Those workloads make the network more important because tokens have to move across GPUs to reach the right expert subnetworks.
NVIDIA submitted results on GB200 NVL72 and GB300 NVL72 rack-scale systems.
In each NVL72 rack, fifth-generation NVLink Switches connect 72 GPUs into a shared pool of compute and memory.
NVIDIA put the GB300 NVL72 advantage at up to 1.6x versus GB200 NVL72 when both systems were measured at the same scale.
The company tied the gain to Blackwell Ultra features including NVFP4, expanded memory capacity and a higher power ceiling.
Scale Claims Now Depend On Reliability
The largest Blackwell submission used 8,192 GPUs on DeepSeek-V3 671B with GB200 NVL72 systems.
NVIDIA also submitted at 5,120 GPUs on Llama 3.1 405B.
Partner submissions show how hyperscalers and AI clouds are turning the same platform into cluster-scale results.
Microsoft Azure ran Llama 3.1 405B training across 8,192 GPUs and hit the reference quality target in 7.07 minutes.
CoreWeave used GB300 NVL72 with Spectrum-X Ethernet to reach the DeepSeek-V3 671B quality target in 2.02 minutes at 8,192-GPU scale.
At that scale, reliability becomes part of performance.
NVIDIA says production training can run for weeks or months across hundreds of thousands of GPUs, so checkpointing, fault detection and network rerouting affect whether theoretical throughput becomes usable training time.
Partner Demand Is The Commercial Proof
The ecosystem list is broad.
NVIDIA says 19 organizations submitted in this MLPerf round, including Microsoft Azure, CoreWeave, Google Cloud, Dell Technologies, Hewlett Packard Enterprise, Supermicro, Cisco and others.

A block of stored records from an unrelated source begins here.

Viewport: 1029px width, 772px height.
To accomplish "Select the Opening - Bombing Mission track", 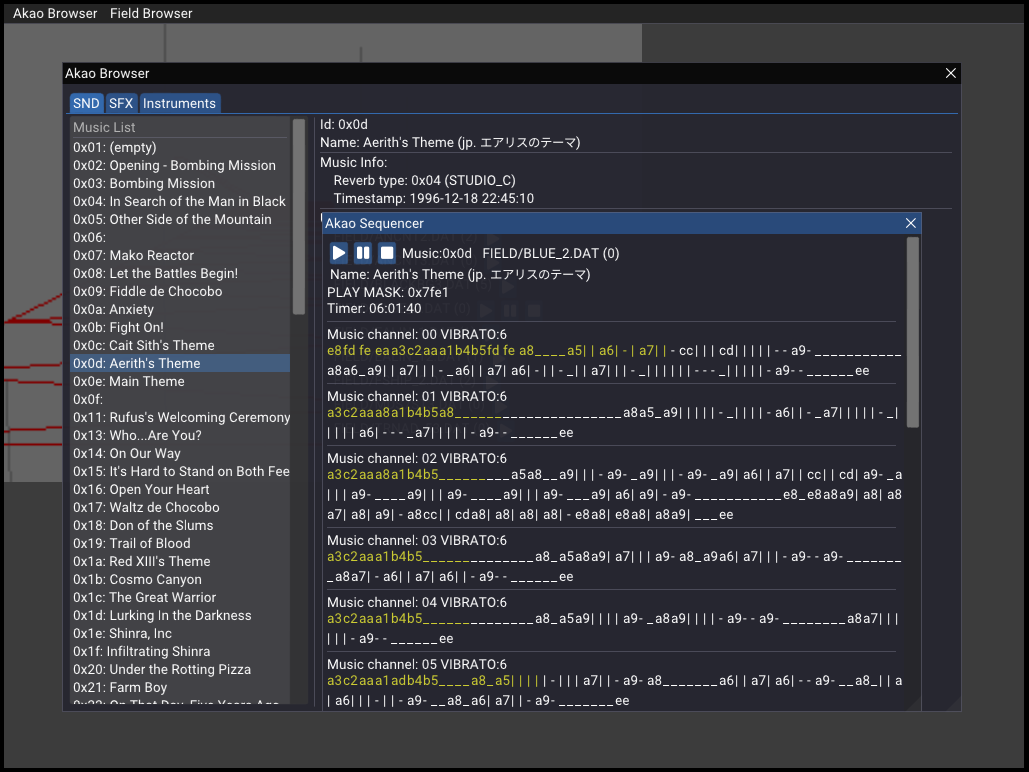I will pos(174,165).
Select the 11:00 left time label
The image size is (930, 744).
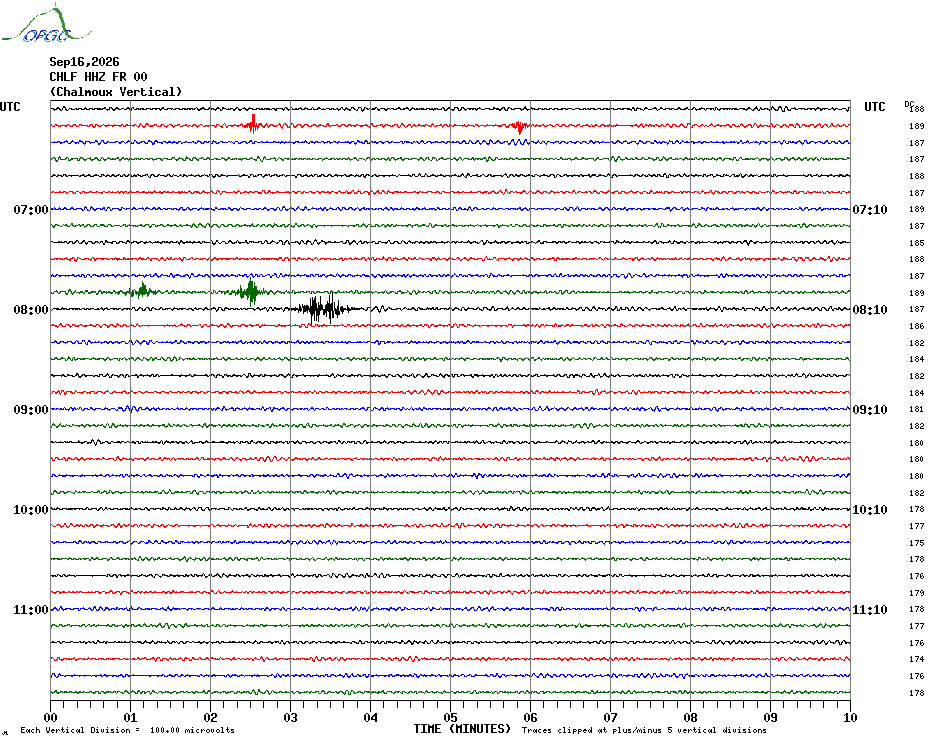pos(31,610)
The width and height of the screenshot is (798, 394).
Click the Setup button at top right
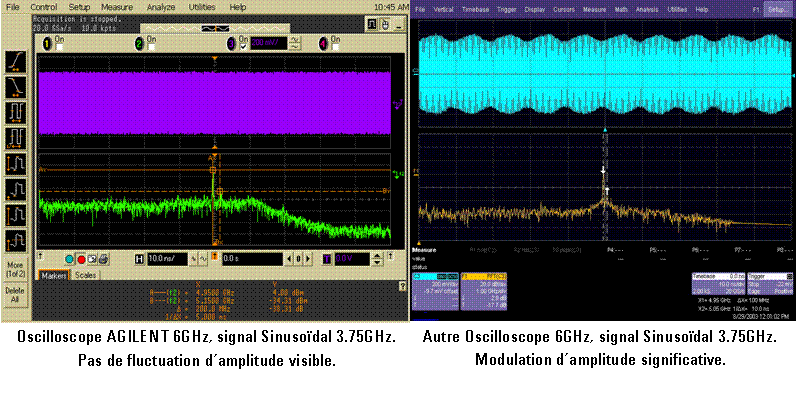click(x=781, y=10)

Customer examples add another layer.
Cohere said its North agentic AI platform trained 3x faster on GB200 NVL72.
Thinking Machines Lab reported 2x faster training and serving speeds on GB300 NVL72 through Google Cloud.
Higgsfield said Nebius infrastructure cut model training time by 30%, while its service has 22 million users generating more than 6 million pieces of AI content per day.
The unresolved issue is not whether NVIDIA can post benchmark wins.
It is whether data-center operators can keep feeding these rack-scale systems with power, networking, cooling and customer workloads at the pace Blackwell demand implies.